Yeah. So the foundation of how we screen drugs here, as we discussed before, right, some of the calls are like offline calls. has been always used, like genetics, epilepsy models that are highly projected to efficacy in humans. And we have a number of programs, as you saw on the pipeline, we're a lot more comprehensive today than we were in the past. And we've been brewing, and they're coming to a point now where we're incredibly excited about them. We believe they're viable. So for a company our size, our resource, it made sense to pause and to ask, what is the strategy here? What is the one that the market supports, the regulatory framework is clear, patients are all there in need? So we direct towards epilepsy, including like common epilepsy right now, but most of those drugs can be used in several conditions. So we're not abandoning CNS. In general, we're just focusing the resource we have towards the highest probability and the highest impact. Now, if the TN or the trigeminal neuralgia is positive, I think there are different avenues. There's one that if we would continue development, there's one that a partner would develop with us on those indications if it's more appropriate to that. So I'm going to continue to look into this. The best drugs are the drugs that make two patients to get for approval, get commercialized. If you're the right people to do that, great. If you're not, we're not going to be like greedy and try to keep that and not do a good job. And that's what this strategy is for.
Great, thanks. Of course.
Thank you. I'm not showing any further questions in the queue at this moment. I'm just trying to call back over to Maurice. Marcio Souza, President and CEO, for any closing remarks.
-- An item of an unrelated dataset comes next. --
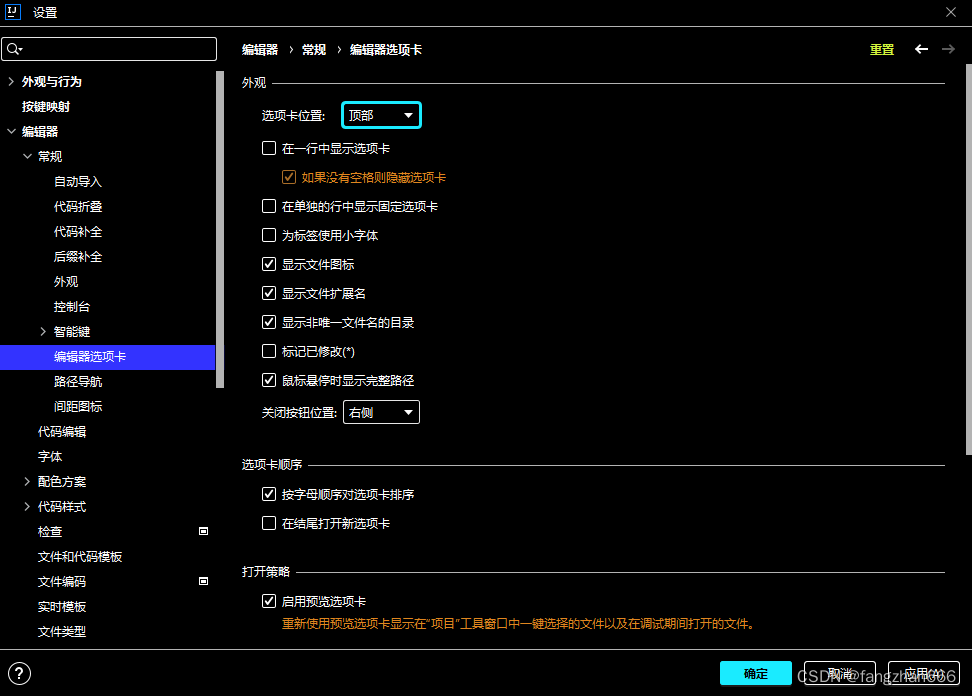
Task: Click the 确定 button
Action: pyautogui.click(x=755, y=674)
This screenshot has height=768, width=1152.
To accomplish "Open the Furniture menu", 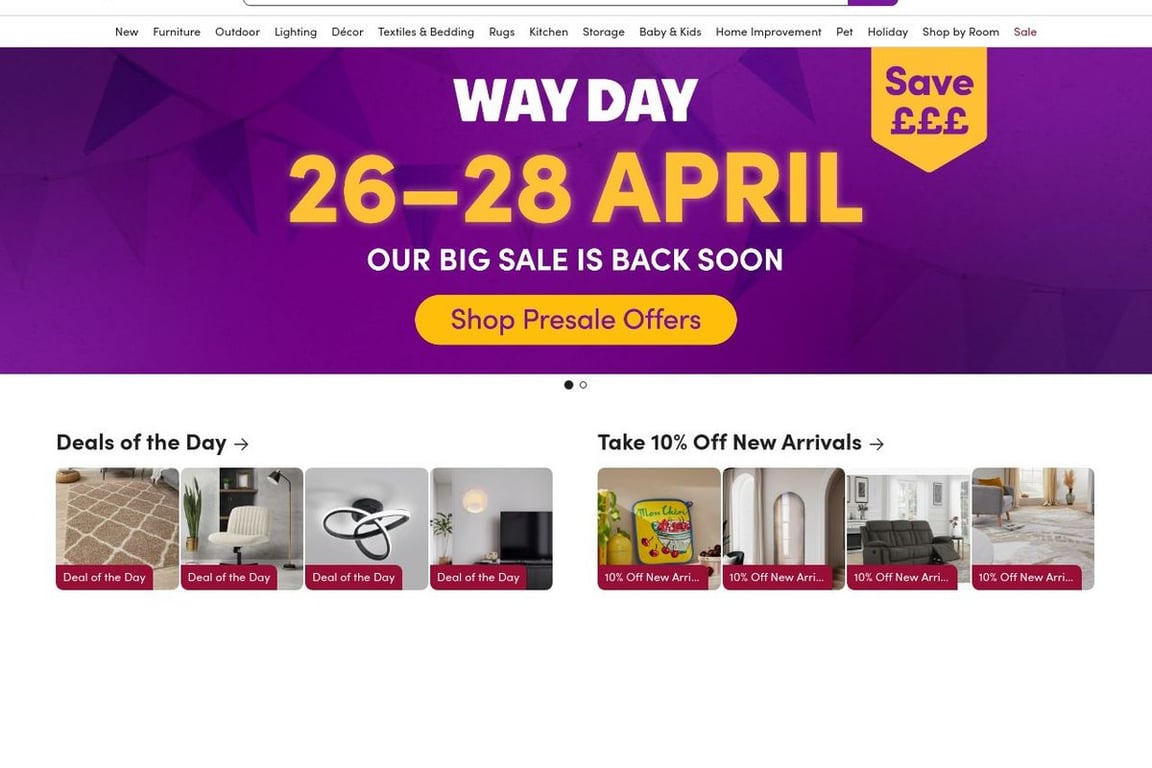I will click(x=176, y=32).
Thank you very much, everyone, and I really hope you enjoyed this format. We think it's fairly efficient. It was based on feedback a lot of you gave us. Maybe two remarks. We're incredibly excited about all the progress. Much more to come in the coming months. Today is Rare Disease Day, as I mentioned. very excited about it, continue to develop drugs for those rare conditions, continue to really use the rare disease framework or the rare disease regulatory framework to get these drugs through. But there's also a moment in the world that mental health is taking yet another deep. We have an active war in Europe, as we all know, and that always impacts how we all feel and specifically the ones and our brothers and sisters in Ukraine right now are fighting for their country. So I just want to remind that it is not a simple moment in time. Mental health is very important. We're very committed to help a world where we recognize and we celebrate more the healthiness on the part of the mental health and we're hopeful that in the near future there are going to be no more stupid wars happening here and there, and you're all going to be feeling a lot better about all of us as humanity because that's where we are, just brothers and sisters everywhere. So thanks again for joining. Looking forward to talking to all of you.
This concludes today's conference call. Thank you for participating. You may now disconnect. Everyone, have a great day.